Okapinews.net
DéveloppementEducationUne

Des ex-kuluna au service de l’éducation : immersion dans l’atelier de menuiserie du Service national à Kinshasa !

publicite-candidat

Samedi, 17 mai 2025-À une trentaine de kilomètres du centre-ville, dans l’enceinte du Service national (SN), le vrombissement des machines à bois se mêle au cliquetis des marteaux et des postes à souder. Ici, dans cet atelier de menuiserie niché dans la verdure de la N’sele, se joue une transformation silencieuse mais profonde : celle d’anciens délinquants urbains, les fameux « kuluna », devenus bâtisseurs de la nation.

Accueillis dans le cadre du programme de réinsertion socio-professionnelle initié par le Président de la République, Félix Antoine Tshisekedi Tshilombo, ces jeunes ont troqué machettes et chaînes pour des outils de menuiserie, de soudure et d’ajustage. Aujourd’hui, ils participent activement à la fabrication de bancs-pupitres destinés aux établissements publics du pays. Ils sont encadrés par le Général Jean-Pierre Kasongo Kabwik qui applique à la lettre les orientations du Chef de l’État.

« Nous produisons entre 1.500 et 1.700 bancs-pupitres par mois », explique l’un des responsables techniques du site.

« Chaque banc est assemblé ici, dans notre atelier. Le bois est débité, raboté, verni, puis complété par des structures métalliques soudées sur place. »

Un objectif ambitieux fixé par le Chef de l’État

L’objectif à court terme est de porter cette capacité à 3.000 unités mensuelles, une cadence qui permettrait de répondre efficacement au déficit criant en mobilier scolaire dans plusieurs provinces du pays.

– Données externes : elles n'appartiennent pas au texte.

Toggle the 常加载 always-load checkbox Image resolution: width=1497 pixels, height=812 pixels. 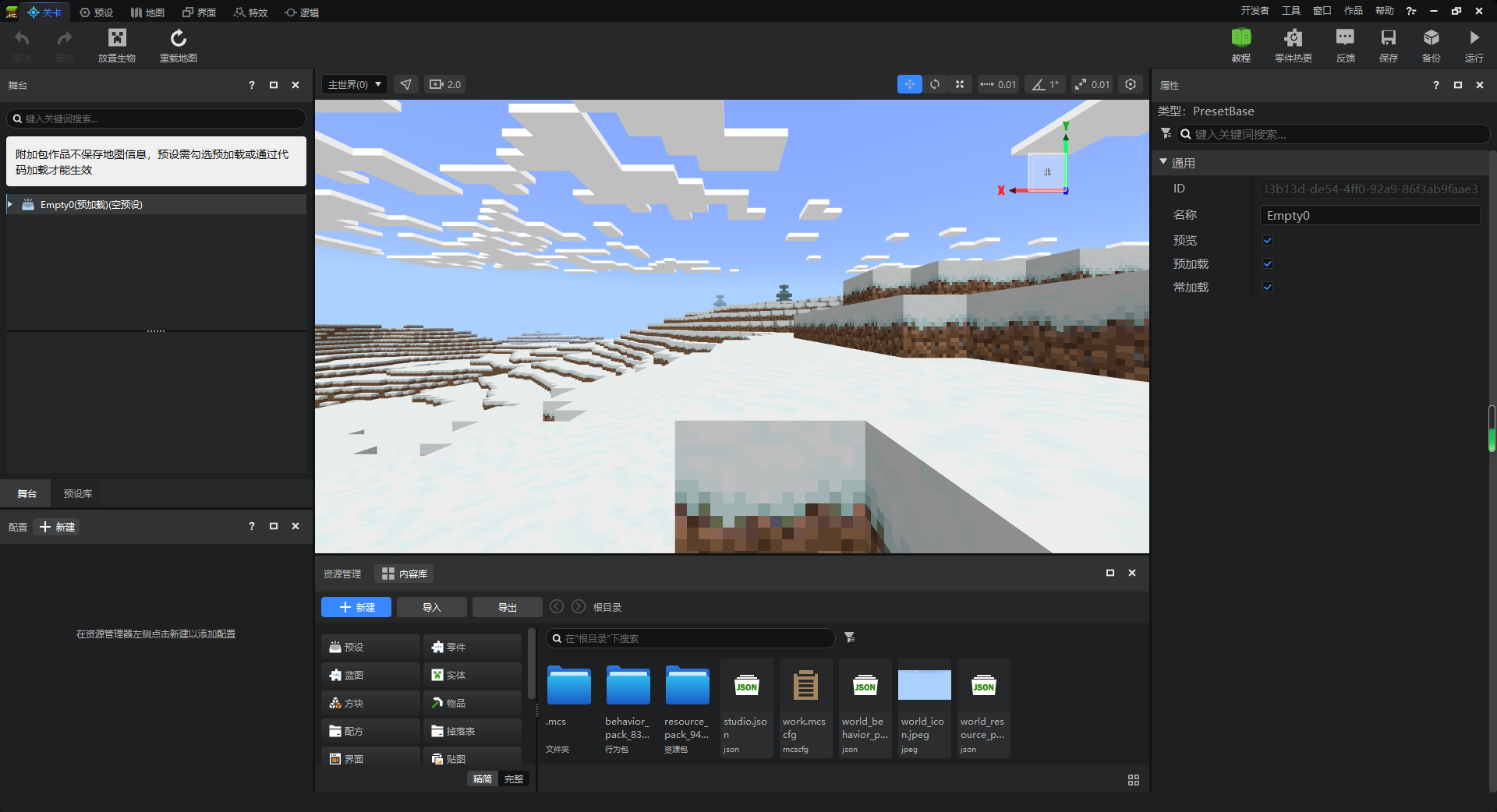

Cette mission a été expressément confiée au Service national par le Président de la République, Félix Antoine Tshisekedi Tshilombo, soucieux d’améliorer les conditions d’apprentissage des élèves et étudiants congolais.

« Ce que vous voyez ici n’est pas seulement un atelier de fabrication, c’est un laboratoire de résilience et d’espérance », affirme un cadre du Service national.

« Le Chef de l’État veut que chaque élève de la RDC ait un banc sur lequel s’asseoir, un cadre digne pour apprendre. Et ce sont ces jeunes autrefois marginalisés qui relèvent aujourd’hui ce défi. »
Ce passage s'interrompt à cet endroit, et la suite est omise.